Vigilia trafelata della venuta del papa ad Assisi per gli 800 anni dalla conversione di Francesco. Domani Benedetto XVI avrà una giornata intensa: dieci appuntamenti, più di quanti gliene abbiamo mai visti accumulare in una giornata fino a oggi: parte dall’eliporto vaticano alle 07,30 e rientra alle 19,50. Si direbbe che ci abbia preso gusto a fare il papa. – In vista di tanto movimento i poveri giornalisti si “posizionano” fin dalla sera prima, perché “domattina sarà tutto bloccato”. Percorso avventuroso per portare la Croma al parcheggio stampa “Selva di San Francesco”, alle spalle del Sacro Convento. Bella veduta al tramonto dei suoi contrafforti, delle rampe e delle muraglie in pietra rosata del Subasio. Mai ti capita di arrivare a ridosso di tanta meraviglia e vedendola da lontano – poniamo dall’agriturismo Carfagna che è subito sotto, dove si mangia un ottimo “scottadito d’agnello” – uno dice “beati i frati che ci abitano”. Dedico ai miei visitatori la vista di un’edicola con papa in trono, che aggetta dall’alto dell’ultimo sperone a scivolo sulla valle. Poveretto, se solo soffriva di vertigine!

Nella notte è morto Giuseppe Alberigo, la testa migliore del nostro cattolicesimo critico, quello che si ispira a Dossetti e fa lavoro culturale alto. Non era un uomo amabile. Combattivo forse più del necessario, faceva soggezione. Ma era un credente e io l’ho amato per una o due frasi che ho preso da lui in un periodo in cui un poco lo frequentavo, quasi quarant’anni addietro: “resistere alla tentazione di abbandonare la fede” e “prestare attenzione a chi ci aiuta a credere”. La sua intelligenza aiutava a credere. – Un abbraccio alla cara Angelina, ai figli e ai nipoti.

“Maestra, hai visto il film dei preti cattivi? Io l’ho visto e la mia mamma ha detto che non mi manda più al catechismo”: dialogo di fine anno in una scuola romana (vedi post del 1° giugno).

E’ nato Pietro figlio di Agnese, figlia di Luigi che sarei io.

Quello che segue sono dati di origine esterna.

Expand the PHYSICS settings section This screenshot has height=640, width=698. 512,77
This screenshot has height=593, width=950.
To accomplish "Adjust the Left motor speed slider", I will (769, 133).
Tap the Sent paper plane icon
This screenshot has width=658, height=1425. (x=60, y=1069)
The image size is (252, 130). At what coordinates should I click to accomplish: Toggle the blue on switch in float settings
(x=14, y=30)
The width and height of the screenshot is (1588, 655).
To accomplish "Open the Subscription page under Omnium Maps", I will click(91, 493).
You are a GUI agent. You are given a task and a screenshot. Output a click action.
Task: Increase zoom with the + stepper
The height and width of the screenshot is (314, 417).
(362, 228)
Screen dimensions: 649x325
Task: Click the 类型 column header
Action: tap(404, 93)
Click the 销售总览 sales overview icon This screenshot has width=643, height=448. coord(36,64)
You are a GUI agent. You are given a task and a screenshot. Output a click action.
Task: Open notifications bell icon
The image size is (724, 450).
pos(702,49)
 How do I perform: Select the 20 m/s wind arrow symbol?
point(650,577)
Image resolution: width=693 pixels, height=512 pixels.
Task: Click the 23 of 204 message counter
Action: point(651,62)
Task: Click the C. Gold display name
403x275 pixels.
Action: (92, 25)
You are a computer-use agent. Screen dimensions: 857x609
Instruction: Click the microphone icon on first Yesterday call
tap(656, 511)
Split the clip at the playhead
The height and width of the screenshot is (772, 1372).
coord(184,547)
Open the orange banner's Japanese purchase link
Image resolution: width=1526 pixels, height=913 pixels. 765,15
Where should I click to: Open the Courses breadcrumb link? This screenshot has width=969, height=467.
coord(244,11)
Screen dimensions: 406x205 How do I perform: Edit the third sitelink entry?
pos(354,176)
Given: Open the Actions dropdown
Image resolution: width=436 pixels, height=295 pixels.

E’ il secondo nipote e l’accogliamo con la festa assommata con cui abbiamo accolto i figli e il primo nipote. Benvenuto piccino bello nella grande giostra della vita! Tu sei per noi il segno che Dio non si è pentito della sua alleanza con l’umanità. Un grande abbraccio a te, a mamma Agnese e a papà Paolo dai nonni Isa e Luigi.

Nel mio commento al libro del papa su Gesù oggi mi fermo su una sola frase, che tratta del “falso legalismo contro cui combatte Paolo e che, nell’intero corso della storia, purtroppo, è stato posto sotto l’infelice nome di giudaismo” (p. 150). Una frase importante, che riassume efficacemente la riflessione del cardinale e teologo Ratzinger sulla relazione tra la Chiesa e Israele e sulla “consapevolezza di una colpa, a lungo rimossa, che grava sulla coscienza dei cristiani dopo i terribili eventi dei dodici funesti anni dal 1933 al 1945”, come si era espresso nel volume  La Chiesa, Israele e le religioni del mondo (San Paolo 2000, p. 5). Per una piena interpretazione di quelle poche parole sono utili, nel volume su Gesù, i braci citati al post precedente a esso dedicato e alcune  righe che si leggono a p. 133: “Va da sè che questa concezione (del giudaismo del tempo di Gesù come un “legalismo fossilizzato, che nel più profondo significherebbe ipocrisia”, ndr) non poteva generare un’immagine amichevole del giudaismo. La critica moderna – a partire dalla Riforma – ha visto però l’elemento ‘giudaico’ così concepito ripresentarsi nel cattolicesimo”.  Per la summa della posizione di Ratzinger sull’ebraismo al volume citato sopra va aggiunto l’articolo apparso sull’Osservatore romano del 29 dicembre 2000, intitolato L’eredità di Abramo dono di Natale.